> _Data for review_
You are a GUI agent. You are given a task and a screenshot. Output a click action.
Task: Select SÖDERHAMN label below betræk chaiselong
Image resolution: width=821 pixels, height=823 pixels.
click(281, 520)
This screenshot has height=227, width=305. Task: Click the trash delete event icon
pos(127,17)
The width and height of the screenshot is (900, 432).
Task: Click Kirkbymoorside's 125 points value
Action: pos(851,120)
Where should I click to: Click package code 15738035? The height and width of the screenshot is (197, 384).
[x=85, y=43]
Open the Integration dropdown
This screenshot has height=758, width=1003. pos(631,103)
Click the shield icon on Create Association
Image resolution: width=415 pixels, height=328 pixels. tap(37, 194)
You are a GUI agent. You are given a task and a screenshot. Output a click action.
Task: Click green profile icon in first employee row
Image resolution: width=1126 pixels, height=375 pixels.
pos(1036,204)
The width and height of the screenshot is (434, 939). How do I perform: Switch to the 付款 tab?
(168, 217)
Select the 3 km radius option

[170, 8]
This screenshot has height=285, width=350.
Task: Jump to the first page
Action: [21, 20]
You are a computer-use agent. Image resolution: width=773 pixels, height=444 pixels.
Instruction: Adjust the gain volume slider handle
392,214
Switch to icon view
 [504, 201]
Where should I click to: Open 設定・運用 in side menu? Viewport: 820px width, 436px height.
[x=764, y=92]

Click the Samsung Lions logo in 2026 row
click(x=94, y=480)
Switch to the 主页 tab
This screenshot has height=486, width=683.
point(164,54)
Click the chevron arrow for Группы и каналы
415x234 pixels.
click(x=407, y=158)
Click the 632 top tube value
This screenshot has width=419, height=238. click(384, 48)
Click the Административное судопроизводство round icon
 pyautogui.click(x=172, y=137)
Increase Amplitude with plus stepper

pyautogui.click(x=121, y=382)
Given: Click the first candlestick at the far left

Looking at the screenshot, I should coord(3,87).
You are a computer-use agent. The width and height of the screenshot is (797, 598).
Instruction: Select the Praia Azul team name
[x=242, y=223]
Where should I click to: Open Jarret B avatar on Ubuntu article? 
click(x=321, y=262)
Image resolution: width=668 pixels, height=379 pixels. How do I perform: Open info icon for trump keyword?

> _Work instructions_
In full and word for word, give the listing above again.

> _Completed task_
You are a GUI agent. You are given a task and a screenshot. Output a click action.
Task: Select SÖDERHAMN label below betræk chaiselong
Image resolution: width=821 pixels, height=823 pixels.
click(281, 520)
This screenshot has height=227, width=305. Task: Click the trash delete event icon
pos(127,17)
The width and height of the screenshot is (900, 432).
Task: Click Kirkbymoorside's 125 points value
Action: pos(851,120)
Where should I click to: Click package code 15738035? The height and width of the screenshot is (197, 384).
[x=85, y=43]
Open the Integration dropdown
This screenshot has height=758, width=1003. pos(631,103)
Click the shield icon on Create Association
Image resolution: width=415 pixels, height=328 pixels. tap(37, 194)
You are a GUI agent. You are given a task and a screenshot. Output a click action.
Task: Click green profile icon in first employee row
Image resolution: width=1126 pixels, height=375 pixels.
pos(1036,204)
The width and height of the screenshot is (434, 939). How do I perform: Switch to the 付款 tab?
(168, 217)
Select the 3 km radius option

[170, 8]
This screenshot has height=285, width=350.
Task: Jump to the first page
Action: [21, 20]
You are a computer-use agent. Image resolution: width=773 pixels, height=444 pixels.
Instruction: Adjust the gain volume slider handle
392,214
Switch to icon view
 [504, 201]
Where should I click to: Open 設定・運用 in side menu? Viewport: 820px width, 436px height.
[x=764, y=92]

Click the Samsung Lions logo in 2026 row
click(x=94, y=480)
Switch to the 主页 tab
This screenshot has height=486, width=683.
point(164,54)
Click the chevron arrow for Группы и каналы
415x234 pixels.
click(x=407, y=158)
Click the 632 top tube value
This screenshot has width=419, height=238. click(384, 48)
Click the Административное судопроизводство round icon
 pyautogui.click(x=172, y=137)
Increase Amplitude with plus stepper

pyautogui.click(x=121, y=382)
Given: Click the first candlestick at the far left

Looking at the screenshot, I should coord(3,87).
You are a computer-use agent. The width and height of the screenshot is (797, 598).
Instruction: Select the Praia Azul team name
[x=242, y=223]
Where should I click to: Open Jarret B avatar on Ubuntu article? 
click(x=321, y=262)
Image resolution: width=668 pixels, height=379 pixels. How do I perform: Open info icon for trump keyword?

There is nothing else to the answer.